321. Art of Early China

(CAC, TTH, 6:10-7:30pm, VH104, Bower, index #19643)

In this class we will examine the art of China as it evolves from the simplicity of the Banpo Village of the prehistoric period (ca. 5000 BCE) to the splendor of the cosmopolitan Tang dynasty (618-907 CE) of the imperial era. With an emphasis on recent archaeological finds and current scholarly discussion, this class will provide an opportunity for those students who already have some knowledge of this topic to gain a deeper understanding of subjects only lightly touched upon in surveys. However, no prerequisite is required for this class and all are welcome. Essential information about China will be included in the lectures and reading. By the end of this class a student will come to a better understanding of how not only the art, but the civilization of China developed over time, and will possess the knowledge and analytical skills to independently research this and related matters. This is primarily a lecture class, but student input is encouraged. Class handouts will be distributed in class and posted also online via the Sakai Online Learning System as will also Powerpoint context and key images for review and study. Grading will be based on quizzes and examinations which may include a take-home component as well as a short museum-based paper; these will be detailed in the Final Syllabus. Class Attendance and Participation as well as Improvement in Performance will also be taken into account in determining the Final Grade.

SYLLABUS

 

333, PRE-COLUMBIAN ART

(CAC TTH, 1:10-2:30pm, VH104, Brett-Smith, index #19645)

Art History 333, Pre-Columbian art,  investigates the pre-conquest civilizations of Middle America: the Olmec, Teotihuacan, the Maya, the Toltec, and the Aztec cultures.  It emphasizes the roles of shamanism, hallucinogenic voyages to the world of spirits, the importance of water and maize, and human sacrifice.  I hope to explore recent discoveries such as that of liquid mercury underneath the pyramid of the serpent at Teotihuacan and that of Maya murals at San Bartolo, Guatemala.  Some discoveries are not yet clearly understood, so there is room for students to explore this material and advance new hypotheses.  At the end of the course we will discuss the themes that link all the Middle American, pre-hispanic cultures.

SYLLABUS

 

343. LATER GREEK ART

(CAC, TTH 1:10-2:30, ZAM-EDR, Kenfield, index #19647)

Survey of classical and Hellenistic Greek art

SYLLABUS

 

366. SPANISH PAINTING

(CAC, TTH 2:50-4:10, ZAM-MPR, Puglisi, index #19648)

This course explores art in Spain from the early Renaissance to Romanticism.

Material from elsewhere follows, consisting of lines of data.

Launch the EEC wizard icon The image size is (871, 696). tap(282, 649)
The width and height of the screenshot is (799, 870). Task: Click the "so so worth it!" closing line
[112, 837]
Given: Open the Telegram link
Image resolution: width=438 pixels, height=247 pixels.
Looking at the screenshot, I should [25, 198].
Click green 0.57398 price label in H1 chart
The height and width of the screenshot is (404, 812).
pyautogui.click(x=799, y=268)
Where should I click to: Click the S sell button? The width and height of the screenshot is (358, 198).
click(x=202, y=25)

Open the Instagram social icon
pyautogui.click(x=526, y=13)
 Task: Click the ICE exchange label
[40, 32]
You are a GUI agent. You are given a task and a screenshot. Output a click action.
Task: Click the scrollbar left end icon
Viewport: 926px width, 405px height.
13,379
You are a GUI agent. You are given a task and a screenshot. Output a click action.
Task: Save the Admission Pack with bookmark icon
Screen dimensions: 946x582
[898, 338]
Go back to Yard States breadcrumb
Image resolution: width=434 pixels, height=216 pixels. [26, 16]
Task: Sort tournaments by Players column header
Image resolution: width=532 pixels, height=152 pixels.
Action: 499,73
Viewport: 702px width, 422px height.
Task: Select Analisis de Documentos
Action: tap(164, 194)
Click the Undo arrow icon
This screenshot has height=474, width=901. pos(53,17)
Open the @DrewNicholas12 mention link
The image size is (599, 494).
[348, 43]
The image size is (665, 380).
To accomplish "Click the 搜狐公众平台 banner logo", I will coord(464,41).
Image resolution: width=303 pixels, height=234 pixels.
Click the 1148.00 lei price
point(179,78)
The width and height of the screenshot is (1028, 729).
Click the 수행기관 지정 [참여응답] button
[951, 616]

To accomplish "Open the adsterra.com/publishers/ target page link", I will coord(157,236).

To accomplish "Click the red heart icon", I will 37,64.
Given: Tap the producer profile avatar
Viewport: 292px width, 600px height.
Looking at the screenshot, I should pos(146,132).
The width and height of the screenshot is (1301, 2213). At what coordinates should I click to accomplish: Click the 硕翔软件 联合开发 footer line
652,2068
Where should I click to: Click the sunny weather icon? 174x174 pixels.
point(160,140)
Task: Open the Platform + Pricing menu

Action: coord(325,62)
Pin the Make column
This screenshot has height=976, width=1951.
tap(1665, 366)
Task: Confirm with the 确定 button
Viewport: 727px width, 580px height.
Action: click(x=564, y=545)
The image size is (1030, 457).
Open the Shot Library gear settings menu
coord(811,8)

The focus is on major artists and patrons who shaped the Spanish artistic tradition: the court of Ferdinand and Isabella, El Greco in Toledo, Philip II and the Escorial, Velázquez at the court of Philip IV in Madrid, Zurbarán in Seville, and the painting and prints of Goya. We will discuss quintessential Spanish themes, both sacred (Immaculate Conception, visionary experience) and secular (court portraits, Jesters and Dwarves). Although the primary focus is on the Spanish peninsula, we will also discuss the transmission and transformation of Spanish art in Colonial Latin America.

SYLLABUS 

 

368. MODERN AMERICAN ART

(CAC, W 9:50am-12:50pm, ZAM-EDR, Taube, index #19834)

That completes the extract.